Afin d'évaluer les similarités entre les hommes et les femmes, Shibley-Hyde a étudié la valeur de l'effet. Elle s'est basée sur les valeurs définies par le statisticien Cohen (1969, 1988) afin de déterminer l'importance des différences. Ces valeurs sont présentées ainsi : 0.20 est considéré comme un petit effet, 0.50 un effet moyen et 0.80 grand effet. (Shibley-Hyde, op. cit. : 586). Afin d'illustrer ce que peut représenter un petit effet de 0.20, l'auteure le présente sous forme de courbe (voir annexe II). Cet effet converti en pourcentage représente un chevauchement de la distribution de 85 % et un non-chevauchement de 15 %. (Ibid. : 587). Le résultat de son analyse indique que sur toutes les variables étudiées 78 % d'entre elles montrent une valeur de l'effet petite ou proche de zéro (Ibid.) L'auteure appuie sur le fait que « The small magnitude of these effects is even more striking given that most of the meta analyses addressed the classic gender differences questions--that is, areas in which gender differences were reputed to be reliable, such as mathematics performance, verbal ability, and aggressive behavior. » (Ibid. : 586)
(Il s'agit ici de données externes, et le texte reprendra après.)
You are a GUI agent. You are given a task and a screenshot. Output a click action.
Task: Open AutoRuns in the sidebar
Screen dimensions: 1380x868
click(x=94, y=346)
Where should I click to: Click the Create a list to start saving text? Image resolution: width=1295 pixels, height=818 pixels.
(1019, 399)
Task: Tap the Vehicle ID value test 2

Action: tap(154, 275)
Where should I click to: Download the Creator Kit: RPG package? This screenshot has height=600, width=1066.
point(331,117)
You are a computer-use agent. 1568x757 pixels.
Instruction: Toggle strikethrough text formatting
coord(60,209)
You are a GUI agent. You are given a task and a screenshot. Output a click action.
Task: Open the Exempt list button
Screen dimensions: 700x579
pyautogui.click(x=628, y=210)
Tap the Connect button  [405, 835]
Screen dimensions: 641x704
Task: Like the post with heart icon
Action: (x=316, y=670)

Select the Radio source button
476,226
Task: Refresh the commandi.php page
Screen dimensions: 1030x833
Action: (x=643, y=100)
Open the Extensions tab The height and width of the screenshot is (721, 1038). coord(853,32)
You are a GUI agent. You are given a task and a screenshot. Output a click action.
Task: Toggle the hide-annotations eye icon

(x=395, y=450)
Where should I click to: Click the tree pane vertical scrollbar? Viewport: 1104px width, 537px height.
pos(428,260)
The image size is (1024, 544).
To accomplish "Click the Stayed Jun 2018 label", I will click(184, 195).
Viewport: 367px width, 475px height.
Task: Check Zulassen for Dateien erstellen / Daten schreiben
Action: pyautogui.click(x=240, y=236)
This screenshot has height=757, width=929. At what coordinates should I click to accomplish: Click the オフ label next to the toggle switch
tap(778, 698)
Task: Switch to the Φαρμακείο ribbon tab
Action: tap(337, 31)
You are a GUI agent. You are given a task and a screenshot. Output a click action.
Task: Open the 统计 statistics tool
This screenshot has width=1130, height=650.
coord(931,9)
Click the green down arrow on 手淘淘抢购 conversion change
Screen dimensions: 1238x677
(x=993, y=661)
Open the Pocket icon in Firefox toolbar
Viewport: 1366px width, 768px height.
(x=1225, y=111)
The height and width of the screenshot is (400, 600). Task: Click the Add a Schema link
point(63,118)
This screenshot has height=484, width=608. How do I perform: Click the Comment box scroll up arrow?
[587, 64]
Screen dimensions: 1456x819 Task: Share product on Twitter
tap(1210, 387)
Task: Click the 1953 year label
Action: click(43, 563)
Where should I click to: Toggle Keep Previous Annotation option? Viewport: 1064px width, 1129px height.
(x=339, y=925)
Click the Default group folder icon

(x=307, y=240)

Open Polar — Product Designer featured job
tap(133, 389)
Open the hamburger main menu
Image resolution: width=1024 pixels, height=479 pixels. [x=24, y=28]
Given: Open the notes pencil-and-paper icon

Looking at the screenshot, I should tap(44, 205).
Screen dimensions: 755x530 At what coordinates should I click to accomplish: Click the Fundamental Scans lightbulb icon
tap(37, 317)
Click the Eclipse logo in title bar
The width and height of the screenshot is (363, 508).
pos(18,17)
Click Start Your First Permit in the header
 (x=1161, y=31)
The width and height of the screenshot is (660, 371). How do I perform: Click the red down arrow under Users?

Malgré qu'elle note que certaines différences aient eu des résultats plus élevés, elle n'en relève pas moins que le contexte de l'étude peut grandement influencer les résultats, par exemple, elle note pour un comportement particulier « [T]he gender difference in helping behavior can be large, favoring males, or close to zero, depending on the social contex in which the behavior is measured. » (Ibid. : 589)

Pour Shibley-Hyde, le contexte est un élément essentiel des études sur le genre faisant ressortir toutes les variabilités possibles de résultats, allant de plus différent à plus similaire. « The magnitude and even the direction of gender differences depend on the context. These findings provide strong evidence against the difference model and its notions that psychological gender differences are large and stable. » (Ibid.).

La chercheure affirme qu'il y a des coûts sociaux à l'exagération de l'amplification des différences entre les sexes.

« It is time to consider the costs of overinflated claims of gender differences. Arguably, they cause harm in numerous realms, including women's opportunities in the workplace, couple conflicts and communication, and analyses of self-esteem problems among adolescents. Most important, these claims are not consistent with the scientific data. » (Ibid. : 590)

Même si de nombreux scientifiques s'accordent pour reconnaître qu'il existe des différences entre les hommes et les femmes (cf. Ellis et al., op. cit.). C'est l'explication de la cause de ces différences qui, bien souvent, les séparent, comme par exemple Geary (op. cit.) qui trouve une origine biologique à de nombreuses différences qu'il semble trouver plutôt importantes et la psychologue Matlin (op. cit. : 39) qui trouve plutôt une origine culturelle à de nombreuses différences psychologiques (personnalité et aptitudes). Elle suppute la chose suivante : « Il est fort probable que davantage d'hommes que de femmes seront cadres supérieurs et que davantage de femmes que d'hommes seront secrétaires. Mais, si les hommes et les femmes jouaient des rôles similaires au sein d'une culture, ces différences sexospécifiques seraient pratiquement inexistantes. » (Ibid.)

S'il devait s'avérer que l'hypothèse des similitudes est celle qui est la plus réaliste, il se pourrait alors que la supputation de Matlin puisse, un jour, finir par devenir réalité.